Tentons ici - suivant notre jeu syllabique avec nos deux mots - une interprétation (de l’inconscient), c’est-à-dire une déduction opérée dans la subjectivité : le Réel du corps, c’est l’inanimé virant à l’animé virant à l’inanimé.

Nous, nous éprouvons en conscience le vivant, que la parole vient tamponner et nouer d’un tiers mythique : le Symbolique.

3.2) La mort, symptôme dans la vie

Nous sommes acculés à ce dualisme : mort ou vif. Mais le désir nous désaxe de cette évidence, il se décentre ; c’est un désir fou d’éternité. Il nous dit : « Tu sais bien, mais quand même… ». Il n’y a pas un acte fait par l’homme qui ne soit pas une lutte contre sa propre mort réelle. Le fait d’écrire ce papier en est une démonstration. Même le suicide est une fuite de la morbidité insupportable pour une hypothèse d’amélioration ultime.

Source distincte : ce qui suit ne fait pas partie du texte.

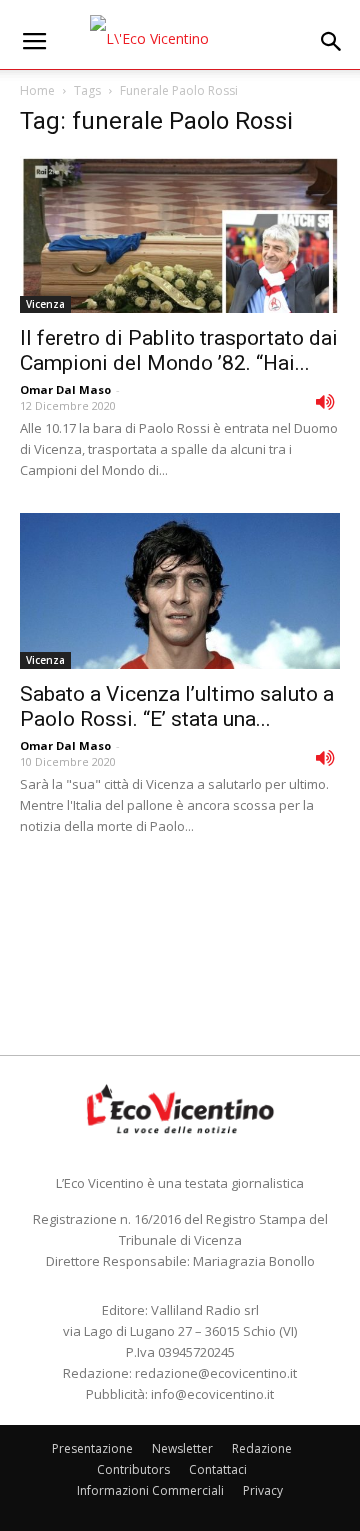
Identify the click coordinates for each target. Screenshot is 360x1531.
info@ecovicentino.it (212, 1394)
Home (37, 90)
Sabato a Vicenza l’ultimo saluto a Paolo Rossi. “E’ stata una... (177, 706)
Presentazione (92, 1448)
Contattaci (218, 1469)
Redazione (262, 1448)
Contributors (133, 1469)
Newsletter (182, 1448)
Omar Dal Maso (65, 389)
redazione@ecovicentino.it (216, 1373)
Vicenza (45, 304)
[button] (332, 42)
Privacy (263, 1490)
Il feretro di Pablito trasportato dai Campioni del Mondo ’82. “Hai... (179, 350)
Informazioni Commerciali (150, 1490)
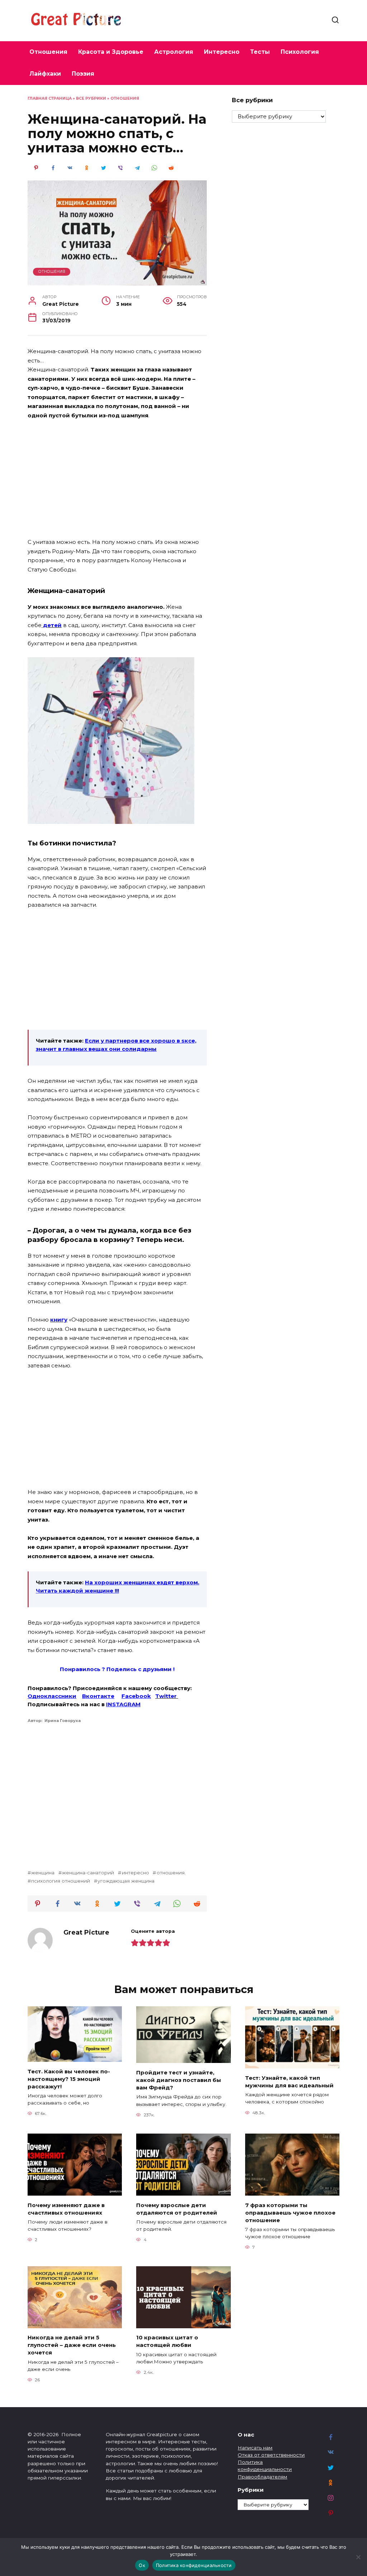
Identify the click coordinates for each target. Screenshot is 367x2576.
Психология (300, 51)
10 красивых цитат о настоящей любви (167, 2341)
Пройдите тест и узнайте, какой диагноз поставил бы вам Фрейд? (178, 2080)
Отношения (48, 51)
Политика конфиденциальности (194, 2565)
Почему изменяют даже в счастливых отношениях (66, 2208)
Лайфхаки (45, 73)
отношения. (171, 1872)
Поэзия (83, 73)
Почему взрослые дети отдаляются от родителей (176, 2208)
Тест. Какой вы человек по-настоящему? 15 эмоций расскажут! (69, 2078)
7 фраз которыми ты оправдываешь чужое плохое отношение (290, 2212)
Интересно (221, 51)
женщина (42, 1872)
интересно (135, 1872)
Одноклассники (52, 1696)
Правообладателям (262, 2477)
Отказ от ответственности (271, 2455)
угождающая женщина (125, 1881)
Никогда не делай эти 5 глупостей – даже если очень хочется (72, 2345)
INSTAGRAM (123, 1704)
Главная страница (50, 98)
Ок (142, 2565)
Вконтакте (98, 1696)
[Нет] (358, 2557)
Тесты (260, 51)
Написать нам (255, 2448)
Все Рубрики (91, 98)
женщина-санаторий (88, 1872)
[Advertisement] (117, 479)
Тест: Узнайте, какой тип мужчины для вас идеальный (289, 2081)
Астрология (173, 51)
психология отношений (60, 1881)
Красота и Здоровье (110, 51)
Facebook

Quelque chose de la pulsion de vie ne veut pas mourir, nous dit Freud.

Décrite ainsi, à cette pointe temporelle et spatiale, la vie se trouve être dans une précarité extrême et extraordinaire qui nous plonge dans l’effroi ; voilà encore ici ce lieu et le motif du rabattement du Moi dans la croyance aux mythes des origines et des destins, répondant eux de la mégalomanie inévitable, constitutive et narcissique du Moi.  C’est aussi la répétition : celle de la toute-puissance infantile du stade phallique, comme celle de la pensée magique ancestrale ou des modalités d’identifications chères à Philippe Descola.

Mais devant l’opposition du principe de réalité à cette toute puissance illusoire (l’autorité des adultes, des autres et des choses en général), l’ambivalence, le compromis, le doute, l’incertitude, l’hésitation, l’indétermination deviennent alors le lot ne nous permettant aucune espèce d’intégrité, de détention d’une Vérité pleine, qui serait Une. Voici, a minima, la marque des névroses, parce que nous sommes appelés par la « civilisation » à faire corps collectif (social), uni, désérotisé et pérenne, où nous n’avons qu’un corps individuel, sexué et mortel, séparé et seul, instable.

Voilà pourquoi « l’opium du peuple est aussi l’expression de la plus grande désespérance humaine » (Marx). Cette désespérance naît d'un désir d'éternité irréelle qu'il nous faut apprendre à détromper en faisant tomber les illusions qui le nourrissent dès l'enfance, dont les religions font parties, mais pas seulement…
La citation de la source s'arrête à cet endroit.